→ Task description:
Reproduce each of the following rows verbatim, keeping every line as it appears.

######

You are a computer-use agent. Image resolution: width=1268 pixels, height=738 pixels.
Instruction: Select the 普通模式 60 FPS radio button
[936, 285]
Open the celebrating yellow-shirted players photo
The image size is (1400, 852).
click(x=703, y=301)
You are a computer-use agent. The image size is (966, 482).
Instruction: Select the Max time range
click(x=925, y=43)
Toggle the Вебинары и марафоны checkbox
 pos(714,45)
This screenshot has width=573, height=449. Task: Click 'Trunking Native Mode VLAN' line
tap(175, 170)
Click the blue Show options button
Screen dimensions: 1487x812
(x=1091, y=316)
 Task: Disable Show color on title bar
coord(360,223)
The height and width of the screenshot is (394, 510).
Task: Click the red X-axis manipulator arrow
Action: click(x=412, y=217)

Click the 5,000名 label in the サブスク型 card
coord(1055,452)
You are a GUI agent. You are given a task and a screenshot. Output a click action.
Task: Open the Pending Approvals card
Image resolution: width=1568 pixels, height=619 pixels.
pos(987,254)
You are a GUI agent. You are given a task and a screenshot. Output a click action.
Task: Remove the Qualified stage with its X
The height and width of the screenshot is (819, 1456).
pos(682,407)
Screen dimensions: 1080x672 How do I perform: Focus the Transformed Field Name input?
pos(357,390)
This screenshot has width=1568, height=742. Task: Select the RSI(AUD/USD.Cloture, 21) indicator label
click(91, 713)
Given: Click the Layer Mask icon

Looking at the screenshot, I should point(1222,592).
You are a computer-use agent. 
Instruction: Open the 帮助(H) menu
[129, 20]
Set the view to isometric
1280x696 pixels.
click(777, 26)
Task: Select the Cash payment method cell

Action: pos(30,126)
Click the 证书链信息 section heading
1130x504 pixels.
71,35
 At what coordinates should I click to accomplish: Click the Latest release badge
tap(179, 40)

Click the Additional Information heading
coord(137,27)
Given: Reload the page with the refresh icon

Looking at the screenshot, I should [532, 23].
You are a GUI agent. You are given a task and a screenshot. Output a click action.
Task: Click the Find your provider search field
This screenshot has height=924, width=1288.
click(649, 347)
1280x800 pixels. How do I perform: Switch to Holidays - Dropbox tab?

######

→ Final answer:
You are a computer-use agent. Image resolution: width=1268 pixels, height=738 pixels.
Instruction: Select the 普通模式 60 FPS radio button
[936, 285]
Open the celebrating yellow-shirted players photo
The image size is (1400, 852).
click(x=703, y=301)
You are a computer-use agent. The image size is (966, 482).
Instruction: Select the Max time range
click(x=925, y=43)
Toggle the Вебинары и марафоны checkbox
 pos(714,45)
This screenshot has width=573, height=449. Task: Click 'Trunking Native Mode VLAN' line
tap(175, 170)
Click the blue Show options button
Screen dimensions: 1487x812
(x=1091, y=316)
 Task: Disable Show color on title bar
coord(360,223)
The height and width of the screenshot is (394, 510).
Task: Click the red X-axis manipulator arrow
Action: click(x=412, y=217)

Click the 5,000名 label in the サブスク型 card
coord(1055,452)
You are a GUI agent. You are given a task and a screenshot. Output a click action.
Task: Open the Pending Approvals card
Image resolution: width=1568 pixels, height=619 pixels.
pos(987,254)
You are a GUI agent. You are given a task and a screenshot. Output a click action.
Task: Remove the Qualified stage with its X
The height and width of the screenshot is (819, 1456).
pos(682,407)
Screen dimensions: 1080x672 How do I perform: Focus the Transformed Field Name input?
pos(357,390)
This screenshot has width=1568, height=742. Task: Select the RSI(AUD/USD.Cloture, 21) indicator label
click(91, 713)
Given: Click the Layer Mask icon

Looking at the screenshot, I should point(1222,592).
You are a computer-use agent. 
Instruction: Open the 帮助(H) menu
[129, 20]
Set the view to isometric
1280x696 pixels.
click(777, 26)
Task: Select the Cash payment method cell

Action: pos(30,126)
Click the 证书链信息 section heading
1130x504 pixels.
71,35
 At what coordinates should I click to accomplish: Click the Latest release badge
tap(179, 40)

Click the Additional Information heading
coord(137,27)
Given: Reload the page with the refresh icon

Looking at the screenshot, I should [532, 23].
You are a GUI agent. You are given a task and a screenshot. Output a click action.
Task: Click the Find your provider search field
This screenshot has height=924, width=1288.
click(649, 347)
1280x800 pixels. How do I perform: Switch to Holidays - Dropbox tab?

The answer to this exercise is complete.